_Activités:_
1. Pour chacune des affirmations suivantes, dites si elle concorde avec le texte fourni ci-dessous, en répondant par oui ou non et en citant les mots décisifs du texte. (a) Le professeur de lettres de seconde prophétisait des temps de décadence. (b) D'après Daniel Pennac, les adultes finissent dans la métaphysique. (c) L'auteur considérait ses élèves comme de futurs employés.
2. Traduisez en anglais la phrase suivante du texte fourni : « Les choses terrestres ne suffisent pas à nourrir leur homme. »

_Texte fourni:_
————————

Et une raison s'impose : le rejet de la philosophie même. Au contraire par exemple d'un professeur de physique ; celui-ci, «(...) le monde le soutient parce que ce monde est celui de la technoscience, ou, (...), celui de la "pensée calculante". Et comme ce monde a fini par arraisonner le lycée, le professeur de philosophie, qui demeure l'homme de la "pensée médi­tante", est sommé de ne plus enseigner sa discipline».

«"N'apprenant rien", rien sauf à penser pour la simple beauté du geste et le plaisir de tout critiquer, la philosophie apparaît comme un savoir superflu, et celui qui l'enseigne comme un maître de la gratuité.» Et il ajoutait : «Je ne considérais pas mes élèves comme de futurs employés, mais je m'adressais à eux, considérés comme tels, comme à des élèves. Je les mettais en garde contre les pilleurs de ressources humaines».

Il suivait ainsi l'exemple de son propre professeur de lettres en classe de seconde littéraire, «qui sut encourager, rien que par sa personnalité, mon goût pour la lecture». «Il prophétisait, écrivait-il, des temps de décadence et d'avachissement planétaires. La France, quant à elle, livrée aux banquiers et aux intellectuels de gauche, était d'ores et déjà condamnée à s'américaniser dans ses mœurs et à se soviétiser dans sa culture.»

Une fois ce professeur évoqua Schopenhauer, dont un des Aphorismes pour une vie sage dit en substance qu'«on distingue l'homme de qualité de l'homme vulgaire au fait que le premier saisit l'ennui comme l'occasion de se découvrir et de se cultiver, bref, comme un loisir - tandis que le second ne cherche qu'à s'abrutir dans le travail et les distractions auxquels la société le voue». "Penser la vie" peut être dérangeant.

28/01/2014

L'homme : une grande cause

«Les enfants commencent tous par la métaphysique, les adolescents continuent dans la morale, et nous les adultes, nous finissons dans la logique et la comptabilité.» Daniel Pennac, en quelques mots, décrit la déchéance que peut constituer le passage à l'âge adulte. Et l'on peut affirmer peut-être que le monde adulte ne serait pas ce qu'il est si les adultes qui le composent se nourrissaient de métaphysique et de morale.

Mais voilà, la philosophie et l'éthique, "c'est fait pour les intellos", "ça n'intéresse personne", "ça ne fait pas vendre", etc., disent les dédaigneux. Foutaises ! Les choses terrestres ne suffisent pas à nourrir leur homme. Il lui faut des nourritures spirituelles qui nécessitent certes un effort intellectuel (et pourquoi pas ?!), mais après l'effort, quelle récompense ! La lecture, passage obligé quoi qu'on dise, nourrit notre esprit, l'élève.

————————

_Données enregistrées:_
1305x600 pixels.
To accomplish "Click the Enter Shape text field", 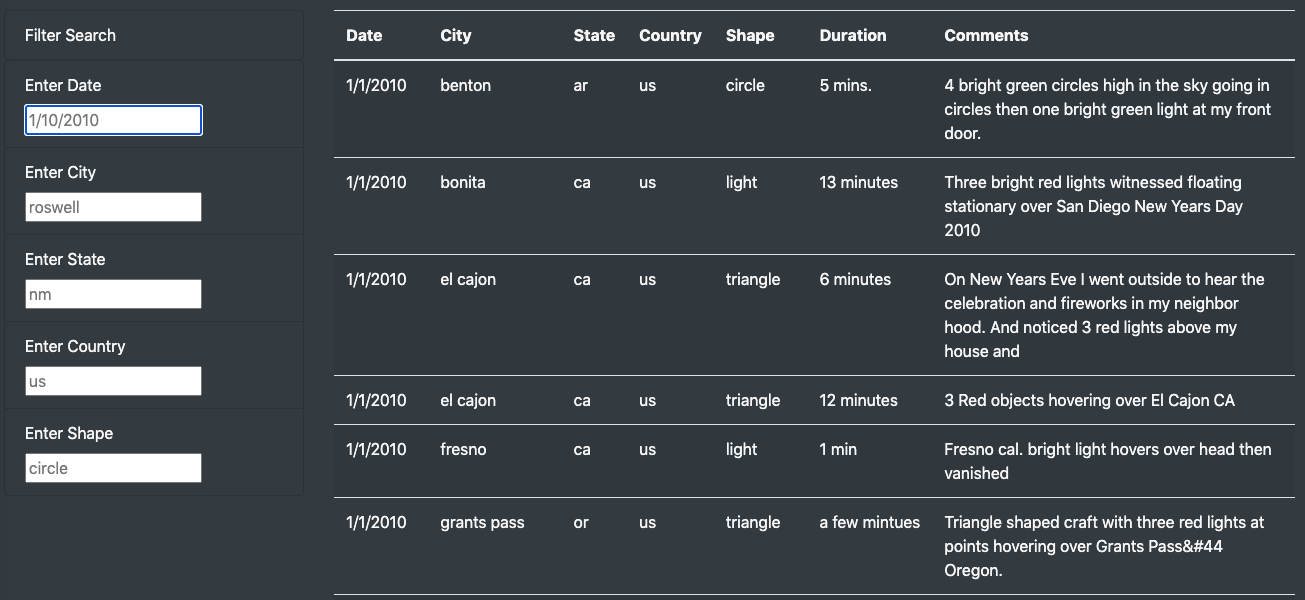I will (x=112, y=467).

————————

_Réponses attendues:_
1.
(a) Oui : « Il prophétisait, écrivait-il, des temps de décadence et d'avachissement planétaires. »
(b) Non : « nous les adultes, nous finissons dans la logique et la comptabilité. »
(c) Non : « Je ne considérais pas mes élèves comme de futurs employés »

2. Earthly things are not enough to sustain a person.